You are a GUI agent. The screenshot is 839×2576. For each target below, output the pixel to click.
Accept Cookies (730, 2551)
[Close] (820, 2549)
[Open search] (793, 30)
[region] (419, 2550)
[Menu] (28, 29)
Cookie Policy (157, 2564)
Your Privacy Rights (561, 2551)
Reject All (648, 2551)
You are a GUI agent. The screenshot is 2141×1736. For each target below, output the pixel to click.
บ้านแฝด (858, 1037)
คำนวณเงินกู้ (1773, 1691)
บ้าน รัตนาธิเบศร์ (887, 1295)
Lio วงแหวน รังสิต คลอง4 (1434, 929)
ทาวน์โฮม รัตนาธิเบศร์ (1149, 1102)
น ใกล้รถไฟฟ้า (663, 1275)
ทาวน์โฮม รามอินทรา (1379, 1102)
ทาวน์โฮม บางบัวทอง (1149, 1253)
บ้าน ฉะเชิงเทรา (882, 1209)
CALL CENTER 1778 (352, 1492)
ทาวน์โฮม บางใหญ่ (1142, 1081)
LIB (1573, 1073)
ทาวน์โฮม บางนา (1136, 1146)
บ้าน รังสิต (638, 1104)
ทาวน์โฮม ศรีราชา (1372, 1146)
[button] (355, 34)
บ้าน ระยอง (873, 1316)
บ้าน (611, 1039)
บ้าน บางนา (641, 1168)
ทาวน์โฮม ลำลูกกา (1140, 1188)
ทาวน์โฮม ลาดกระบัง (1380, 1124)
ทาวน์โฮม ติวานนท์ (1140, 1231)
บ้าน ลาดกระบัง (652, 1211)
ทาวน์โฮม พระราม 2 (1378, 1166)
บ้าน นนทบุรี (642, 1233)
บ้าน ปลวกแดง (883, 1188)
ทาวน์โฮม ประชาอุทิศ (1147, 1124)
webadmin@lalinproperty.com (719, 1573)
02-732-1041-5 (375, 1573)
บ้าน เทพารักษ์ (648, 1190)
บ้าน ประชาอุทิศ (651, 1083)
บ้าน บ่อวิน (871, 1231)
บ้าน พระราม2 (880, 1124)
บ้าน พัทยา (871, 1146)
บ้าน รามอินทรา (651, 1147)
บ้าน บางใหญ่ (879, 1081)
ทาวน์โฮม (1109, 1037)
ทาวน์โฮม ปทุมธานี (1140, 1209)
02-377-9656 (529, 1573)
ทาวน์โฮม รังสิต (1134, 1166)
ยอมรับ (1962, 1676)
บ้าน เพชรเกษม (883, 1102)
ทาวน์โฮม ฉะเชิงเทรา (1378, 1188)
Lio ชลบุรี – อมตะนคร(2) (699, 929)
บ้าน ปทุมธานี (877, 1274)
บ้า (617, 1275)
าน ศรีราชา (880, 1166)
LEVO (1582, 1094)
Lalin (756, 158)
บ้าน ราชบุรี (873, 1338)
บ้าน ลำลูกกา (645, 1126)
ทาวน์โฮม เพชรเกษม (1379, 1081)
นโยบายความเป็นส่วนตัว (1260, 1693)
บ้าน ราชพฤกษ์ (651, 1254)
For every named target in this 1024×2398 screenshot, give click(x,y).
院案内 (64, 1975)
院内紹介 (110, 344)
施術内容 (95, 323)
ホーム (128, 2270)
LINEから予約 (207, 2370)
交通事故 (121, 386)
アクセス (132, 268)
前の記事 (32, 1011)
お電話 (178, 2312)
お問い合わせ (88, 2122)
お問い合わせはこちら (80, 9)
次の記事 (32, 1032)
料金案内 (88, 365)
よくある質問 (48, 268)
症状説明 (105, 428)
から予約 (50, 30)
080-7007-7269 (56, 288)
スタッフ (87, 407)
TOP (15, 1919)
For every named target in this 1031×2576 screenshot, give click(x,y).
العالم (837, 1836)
+===+
=== WORK INSTRUCTIONS ===
Return the whole listing, keeping every word as it is.

=== RESULT OF THE TASK ===
You are a GUI agent. The screenshot is 839×2576. For each target below, output the pixel to click.
Accept Cookies (730, 2551)
[Close] (820, 2549)
[Open search] (793, 30)
[region] (419, 2550)
[Menu] (28, 29)
Cookie Policy (157, 2564)
Your Privacy Rights (561, 2551)
Reject All (648, 2551)
You are a GUI agent. The screenshot is 2141×1736. For each target below, output the pixel to click.
บ้านแฝด (858, 1037)
คำนวณเงินกู้ (1773, 1691)
บ้าน รัตนาธิเบศร์ (887, 1295)
Lio วงแหวน รังสิต คลอง4 (1434, 929)
ทาวน์โฮม รัตนาธิเบศร์ (1149, 1102)
น ใกล้รถไฟฟ้า (663, 1275)
ทาวน์โฮม รามอินทรา (1379, 1102)
ทาวน์โฮม บางบัวทอง (1149, 1253)
บ้าน ฉะเชิงเทรา (882, 1209)
CALL CENTER 1778 (352, 1492)
ทาวน์โฮม บางใหญ่ (1142, 1081)
LIB (1573, 1073)
ทาวน์โฮม บางนา (1136, 1146)
บ้าน รังสิต (638, 1104)
ทาวน์โฮม ศรีราชา (1372, 1146)
[button] (355, 34)
บ้าน ระยอง (873, 1316)
บ้าน (611, 1039)
บ้าน บางนา (641, 1168)
ทาวน์โฮม ลำลูกกา (1140, 1188)
ทาวน์โฮม ลาดกระบัง (1380, 1124)
ทาวน์โฮม ติวานนท์ (1140, 1231)
บ้าน ลาดกระบัง (652, 1211)
ทาวน์โฮม พระราม 2 (1378, 1166)
บ้าน นนทบุรี (642, 1233)
บ้าน ปลวกแดง (883, 1188)
ทาวน์โฮม ประชาอุทิศ (1147, 1124)
webadmin@lalinproperty.com (719, 1573)
02-732-1041-5 (375, 1573)
บ้าน เทพารักษ์ (648, 1190)
บ้าน ประชาอุทิศ (651, 1083)
บ้าน บ่อวิน (871, 1231)
บ้าน พระราม2 (880, 1124)
บ้าน พัทยา (871, 1146)
บ้าน รามอินทรา (651, 1147)
บ้าน บางใหญ่ (879, 1081)
ทาวน์โฮม (1109, 1037)
ทาวน์โฮม ปทุมธานี (1140, 1209)
02-377-9656 (529, 1573)
ทาวน์โฮม รังสิต (1134, 1166)
ยอมรับ (1962, 1676)
บ้าน เพชรเกษม (883, 1102)
ทาวน์โฮม ฉะเชิงเทรา (1378, 1188)
Lio ชลบุรี – อมตะนคร(2) (699, 929)
บ้าน ปทุมธานี (877, 1274)
บ้า (617, 1275)
าน ศรีราชา (880, 1166)
LEVO (1582, 1094)
Lalin (756, 158)
บ้าน ราชบุรี (873, 1338)
บ้าน ลำลูกกา (645, 1126)
ทาวน์โฮม เพชรเกษม (1379, 1081)
นโยบายความเป็นส่วนตัว (1260, 1693)
บ้าน ราชพฤกษ์ (651, 1254)
For every named target in this 1024×2398 screenshot, give click(x,y).
院案内 (64, 1975)
院内紹介 (110, 344)
施術内容 (95, 323)
ホーム (128, 2270)
LINEから予約 (207, 2370)
交通事故 (121, 386)
アクセス (132, 268)
前の記事 (32, 1011)
お電話 (178, 2312)
お問い合わせ (88, 2122)
お問い合わせはこちら (80, 9)
次の記事 (32, 1032)
料金案内 (88, 365)
よくある質問 (48, 268)
症状説明 (105, 428)
から予約 (50, 30)
080-7007-7269 (56, 288)
スタッフ (87, 407)
TOP (15, 1919)
For every named target in this 1031×2576 screenshot, give click(x,y).
العالم (837, 1836)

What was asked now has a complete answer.